Patrociño Barela, also known as Patrocinio Barela or Patrocino Barela (1900–1964), was a self-taught wood carver. Because of the religious nature of his subjects he was called a santero, but he did secular work too. His work was shown at the Museum of Modern Art in New York with other artists of the Federal Art Project and he was feted as "a discovery." He was the first Mexican-American artist to receive national recognition.

==Early life==
Patrociño Barela's date of birth is unclear, but is assumed from his various accounts to have occurred between 1900 and 1904. His mother and younger sister both died early in his life, but these dates likewise are not clear. Barela did not attend school for more than a few weeks and was not able to write.
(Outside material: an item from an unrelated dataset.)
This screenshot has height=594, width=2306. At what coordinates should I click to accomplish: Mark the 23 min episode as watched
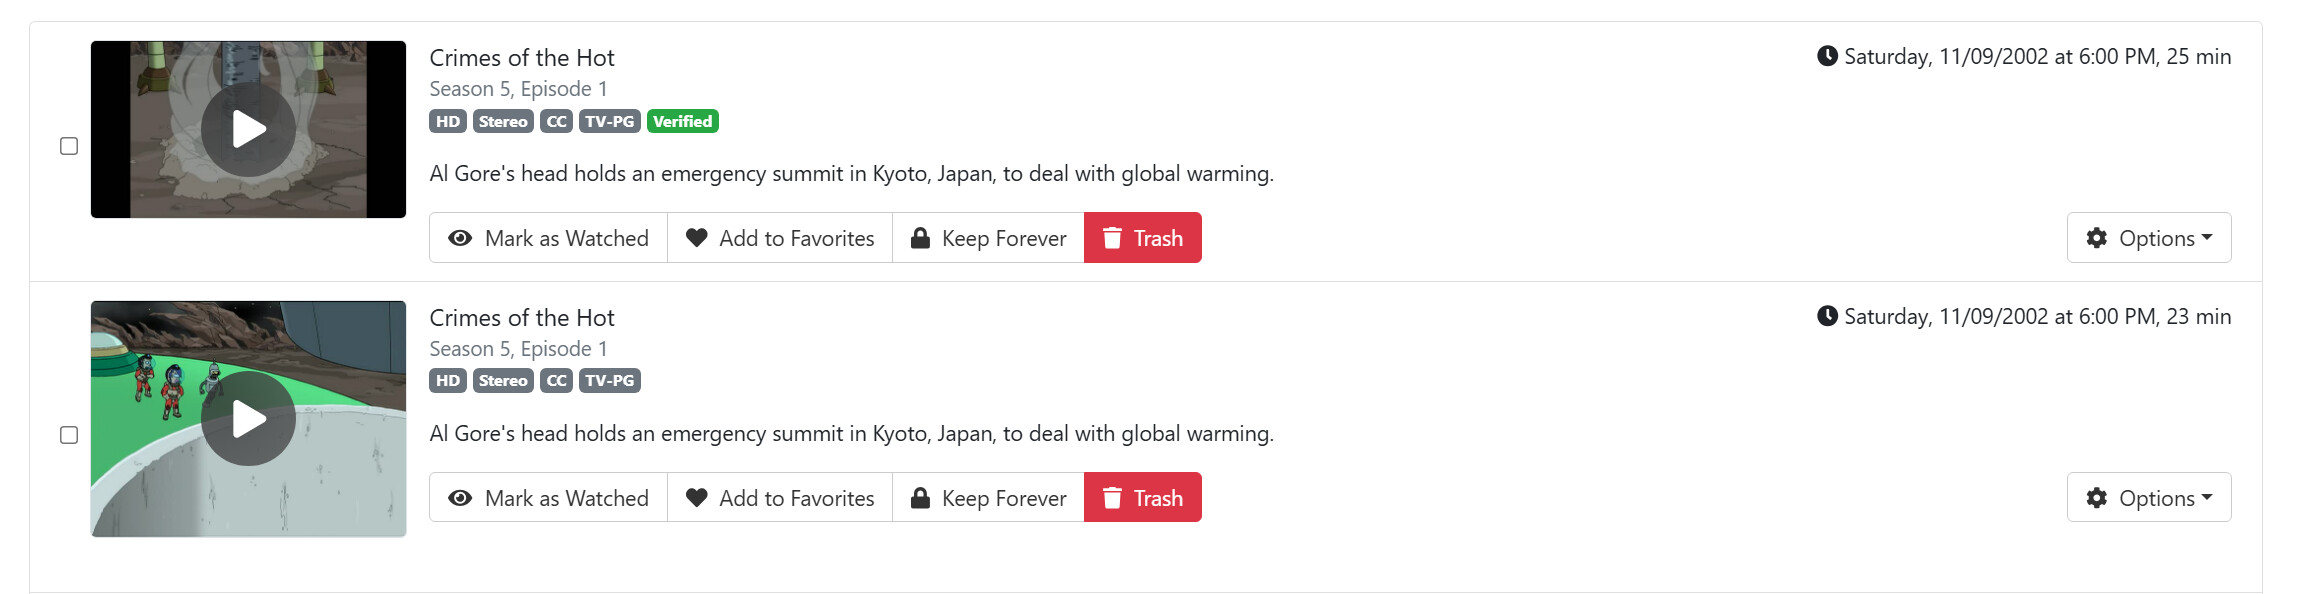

He worked as a steelworker, miner, on the railway, as a farmhand, and as a unionized carpenter. In 1930, he married a widow and eventually with her had three more children (giving them seven in total).

==Career==
He found his calling as a carver of sacred objects in 1931. He repaired a figure of St Antonio and he later recounted that he knew that someone was going to make 20 dollars from his work and he was promised five. Although the five dollars never appeared, Barela realized that his work had value and he continued to make figures. He was taken on by the Works Progress Administration working with a horse and cart. His carvings were spotted and he was set to do those instead, eventually as part of the Public Works of Art Project. Because he was illiterate he was given a sheet filled with squares to which he would add a cross every day to record his work. This was in 1935 and eventually his work was exhibited at the Museum of Modern Art but he had no ambition to see the eight objects chosen as part of a Federal Arts Project exhibition there. He was lauded by the museum as "the most dramatic discovery" and he was called "discovery of the year" by Time magazine. Two other exhibitions of his work in 1939 further established Barela nationally, the San Francisco Golden Gate Exposition and the American Art Today show at the New York World's Fair.

He was discovered and was regarded almost immediately as a leading artist with his fluid sculptures carved from juniper wood. He was driven to carve and he chose subjects from the Bible or imaginary subjects which usually had a spiritual nature.

==Death==
Barela died in a fire at the age of 64. His body was found in the corner of his studio after a fire overnight and it is presumed that inebriation combined with wood shavings and his own cigarette had created the fire. He was living at his studio in Cañon, near Taos, New Mexico still poor and illiterate but famous. His legacy is well regarded – the Taos art colony regard him as the first Mexican American artist to receive national recognition.

==Legacy==
The largest collection of his work is at the Harwood Museum of Art in Taos, part of the University of New Mexico. Another collection is on permanent exhibition at the Millicent Rogers Museum in Taos and consists of both three-dimensional carvings and a large relief-carved door. His other legacy is the family of artists including children and grandchildren, Luis and Daniel Barela, who carry on the tradition.